PROMPT
Print every line of the listing below, starting with the line that holds "Dienstleistungen (154, 15)" and going on through the line that holds "[Menu] (27, 92)", both included, and print nothing else.

EXERCISE DATA
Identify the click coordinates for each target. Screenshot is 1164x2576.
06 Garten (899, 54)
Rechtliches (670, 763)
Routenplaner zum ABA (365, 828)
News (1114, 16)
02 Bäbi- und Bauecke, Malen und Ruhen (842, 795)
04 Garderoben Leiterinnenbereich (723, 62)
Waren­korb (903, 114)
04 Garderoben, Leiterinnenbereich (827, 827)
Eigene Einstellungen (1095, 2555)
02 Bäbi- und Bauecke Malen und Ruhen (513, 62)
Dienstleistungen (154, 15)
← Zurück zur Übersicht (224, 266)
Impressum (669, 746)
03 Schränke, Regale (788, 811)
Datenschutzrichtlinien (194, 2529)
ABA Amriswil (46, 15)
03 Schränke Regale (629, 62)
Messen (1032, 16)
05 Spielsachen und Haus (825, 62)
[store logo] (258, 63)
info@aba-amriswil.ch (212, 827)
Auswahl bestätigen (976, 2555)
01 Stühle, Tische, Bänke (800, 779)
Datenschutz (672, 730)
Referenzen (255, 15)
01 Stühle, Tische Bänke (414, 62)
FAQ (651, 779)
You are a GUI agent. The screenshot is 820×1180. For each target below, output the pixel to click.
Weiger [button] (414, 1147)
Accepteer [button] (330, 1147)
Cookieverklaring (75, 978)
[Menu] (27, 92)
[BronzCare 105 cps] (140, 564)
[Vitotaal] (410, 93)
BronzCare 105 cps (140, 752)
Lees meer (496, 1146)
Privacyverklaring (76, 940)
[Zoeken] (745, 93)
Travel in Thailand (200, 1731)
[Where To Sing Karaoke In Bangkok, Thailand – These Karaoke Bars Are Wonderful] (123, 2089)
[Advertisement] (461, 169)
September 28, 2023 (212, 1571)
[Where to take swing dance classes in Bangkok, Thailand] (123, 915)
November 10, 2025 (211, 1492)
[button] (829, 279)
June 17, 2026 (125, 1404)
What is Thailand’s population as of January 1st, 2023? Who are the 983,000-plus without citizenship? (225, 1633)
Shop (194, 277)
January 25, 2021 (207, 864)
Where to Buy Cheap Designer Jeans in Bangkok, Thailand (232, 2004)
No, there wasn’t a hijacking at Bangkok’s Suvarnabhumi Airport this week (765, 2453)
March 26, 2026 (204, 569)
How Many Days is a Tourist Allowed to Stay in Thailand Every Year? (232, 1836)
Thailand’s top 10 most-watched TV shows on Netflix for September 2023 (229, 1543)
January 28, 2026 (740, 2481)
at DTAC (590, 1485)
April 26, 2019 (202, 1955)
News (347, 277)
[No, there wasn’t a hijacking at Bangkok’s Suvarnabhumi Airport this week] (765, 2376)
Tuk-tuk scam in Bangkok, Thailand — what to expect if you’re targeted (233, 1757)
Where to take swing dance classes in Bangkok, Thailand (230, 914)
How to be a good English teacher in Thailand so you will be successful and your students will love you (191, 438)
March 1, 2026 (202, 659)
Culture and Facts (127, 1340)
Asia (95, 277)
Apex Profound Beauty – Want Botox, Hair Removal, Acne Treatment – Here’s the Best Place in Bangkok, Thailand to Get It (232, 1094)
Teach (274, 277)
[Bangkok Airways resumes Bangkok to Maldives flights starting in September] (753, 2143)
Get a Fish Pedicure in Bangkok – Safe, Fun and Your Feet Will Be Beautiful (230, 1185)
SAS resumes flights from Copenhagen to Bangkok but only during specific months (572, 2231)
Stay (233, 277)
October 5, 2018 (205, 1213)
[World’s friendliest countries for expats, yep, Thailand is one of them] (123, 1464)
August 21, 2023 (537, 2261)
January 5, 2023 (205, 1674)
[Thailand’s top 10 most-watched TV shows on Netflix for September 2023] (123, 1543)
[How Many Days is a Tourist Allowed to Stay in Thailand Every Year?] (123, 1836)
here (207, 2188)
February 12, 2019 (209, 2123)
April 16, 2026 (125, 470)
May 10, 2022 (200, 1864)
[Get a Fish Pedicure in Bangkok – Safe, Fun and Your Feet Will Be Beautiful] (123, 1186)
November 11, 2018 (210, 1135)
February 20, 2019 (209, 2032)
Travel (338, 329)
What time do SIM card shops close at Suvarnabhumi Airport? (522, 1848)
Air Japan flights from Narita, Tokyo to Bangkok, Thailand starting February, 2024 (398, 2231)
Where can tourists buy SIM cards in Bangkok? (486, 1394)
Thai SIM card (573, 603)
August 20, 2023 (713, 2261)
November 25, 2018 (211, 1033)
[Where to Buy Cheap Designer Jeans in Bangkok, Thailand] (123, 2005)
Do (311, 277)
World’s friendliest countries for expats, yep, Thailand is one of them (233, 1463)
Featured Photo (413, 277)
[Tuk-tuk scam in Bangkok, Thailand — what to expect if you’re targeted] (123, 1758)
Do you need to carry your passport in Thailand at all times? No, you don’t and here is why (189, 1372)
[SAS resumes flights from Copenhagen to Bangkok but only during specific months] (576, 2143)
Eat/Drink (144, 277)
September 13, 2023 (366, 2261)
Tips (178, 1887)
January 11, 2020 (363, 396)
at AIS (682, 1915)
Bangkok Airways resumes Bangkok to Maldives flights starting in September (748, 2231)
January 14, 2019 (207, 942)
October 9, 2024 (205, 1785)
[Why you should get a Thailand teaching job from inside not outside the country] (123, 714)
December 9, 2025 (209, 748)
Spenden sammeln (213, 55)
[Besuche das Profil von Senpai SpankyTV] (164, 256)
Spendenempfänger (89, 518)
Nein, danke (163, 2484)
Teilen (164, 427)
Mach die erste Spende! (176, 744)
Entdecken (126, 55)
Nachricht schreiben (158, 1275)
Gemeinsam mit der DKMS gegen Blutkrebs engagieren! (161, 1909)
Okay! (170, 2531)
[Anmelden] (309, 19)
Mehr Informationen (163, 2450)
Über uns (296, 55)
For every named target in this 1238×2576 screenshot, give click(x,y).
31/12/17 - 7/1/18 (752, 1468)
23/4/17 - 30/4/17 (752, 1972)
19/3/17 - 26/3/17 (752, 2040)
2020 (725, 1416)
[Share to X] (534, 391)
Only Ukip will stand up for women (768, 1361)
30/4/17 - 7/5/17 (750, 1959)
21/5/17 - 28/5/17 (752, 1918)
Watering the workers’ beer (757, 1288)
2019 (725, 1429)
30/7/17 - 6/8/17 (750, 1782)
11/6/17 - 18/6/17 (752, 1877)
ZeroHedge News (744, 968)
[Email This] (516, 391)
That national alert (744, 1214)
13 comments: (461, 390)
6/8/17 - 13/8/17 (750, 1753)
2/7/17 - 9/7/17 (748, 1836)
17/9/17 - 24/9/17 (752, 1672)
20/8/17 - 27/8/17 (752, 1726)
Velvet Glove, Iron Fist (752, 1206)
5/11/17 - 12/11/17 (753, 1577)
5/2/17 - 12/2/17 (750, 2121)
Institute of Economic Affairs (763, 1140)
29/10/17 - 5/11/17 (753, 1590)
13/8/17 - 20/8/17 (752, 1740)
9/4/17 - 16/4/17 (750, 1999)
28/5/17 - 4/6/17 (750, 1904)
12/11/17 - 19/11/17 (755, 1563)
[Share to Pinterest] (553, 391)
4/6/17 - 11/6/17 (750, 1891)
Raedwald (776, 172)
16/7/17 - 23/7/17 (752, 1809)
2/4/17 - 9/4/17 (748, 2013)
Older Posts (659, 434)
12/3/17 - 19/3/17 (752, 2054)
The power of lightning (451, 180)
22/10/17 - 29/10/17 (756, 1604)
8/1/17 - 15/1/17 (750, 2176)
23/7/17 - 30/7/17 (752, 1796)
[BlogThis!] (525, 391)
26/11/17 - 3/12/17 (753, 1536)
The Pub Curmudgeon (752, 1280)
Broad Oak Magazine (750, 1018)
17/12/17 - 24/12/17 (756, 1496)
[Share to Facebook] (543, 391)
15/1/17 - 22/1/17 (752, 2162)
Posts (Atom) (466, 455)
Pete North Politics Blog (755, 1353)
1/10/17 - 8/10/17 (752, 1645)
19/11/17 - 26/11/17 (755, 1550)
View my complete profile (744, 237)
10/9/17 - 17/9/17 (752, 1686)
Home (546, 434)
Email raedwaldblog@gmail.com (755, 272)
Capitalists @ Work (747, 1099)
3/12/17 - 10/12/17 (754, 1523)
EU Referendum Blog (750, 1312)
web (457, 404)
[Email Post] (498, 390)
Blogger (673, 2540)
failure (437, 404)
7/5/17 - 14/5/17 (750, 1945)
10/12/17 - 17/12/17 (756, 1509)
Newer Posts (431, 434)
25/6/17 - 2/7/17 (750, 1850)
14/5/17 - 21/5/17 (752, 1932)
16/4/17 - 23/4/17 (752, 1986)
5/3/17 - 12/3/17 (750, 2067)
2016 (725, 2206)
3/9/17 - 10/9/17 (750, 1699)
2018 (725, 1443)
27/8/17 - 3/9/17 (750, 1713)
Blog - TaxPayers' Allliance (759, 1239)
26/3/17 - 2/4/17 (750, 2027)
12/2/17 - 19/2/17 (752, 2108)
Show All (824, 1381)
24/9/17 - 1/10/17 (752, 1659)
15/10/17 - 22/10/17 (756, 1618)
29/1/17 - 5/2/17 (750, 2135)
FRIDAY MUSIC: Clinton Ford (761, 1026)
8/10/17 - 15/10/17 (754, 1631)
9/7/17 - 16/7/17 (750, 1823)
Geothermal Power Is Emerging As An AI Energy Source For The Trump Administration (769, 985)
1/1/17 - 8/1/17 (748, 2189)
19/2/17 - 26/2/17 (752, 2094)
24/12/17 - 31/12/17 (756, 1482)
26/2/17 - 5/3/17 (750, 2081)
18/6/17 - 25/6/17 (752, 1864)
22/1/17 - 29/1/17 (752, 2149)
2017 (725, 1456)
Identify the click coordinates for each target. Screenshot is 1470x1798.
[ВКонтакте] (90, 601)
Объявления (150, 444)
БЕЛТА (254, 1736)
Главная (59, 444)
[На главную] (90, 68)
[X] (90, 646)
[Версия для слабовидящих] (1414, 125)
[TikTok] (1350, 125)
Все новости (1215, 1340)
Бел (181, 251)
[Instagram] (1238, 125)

ANSWER BOX
Dienstleistungen (154, 15)
← Zurück zur Übersicht (224, 266)
Impressum (669, 746)
03 Schränke, Regale (788, 811)
Datenschutzrichtlinien (194, 2529)
ABA Amriswil (46, 15)
03 Schränke Regale (629, 62)
Messen (1032, 16)
05 Spielsachen und Haus (825, 62)
[store logo] (258, 63)
info@aba-amriswil.ch (212, 827)
Auswahl bestätigen (976, 2555)
01 Stühle, Tische, Bänke (800, 779)
Datenschutz (672, 730)
Referenzen (255, 15)
01 Stühle, Tische Bänke (414, 62)
FAQ (651, 779)
You are a GUI agent. The screenshot is 820×1180. For each target below, output the pixel to click.
Weiger [button] (414, 1147)
Accepteer [button] (330, 1147)
Cookieverklaring (75, 978)
[Menu] (27, 92)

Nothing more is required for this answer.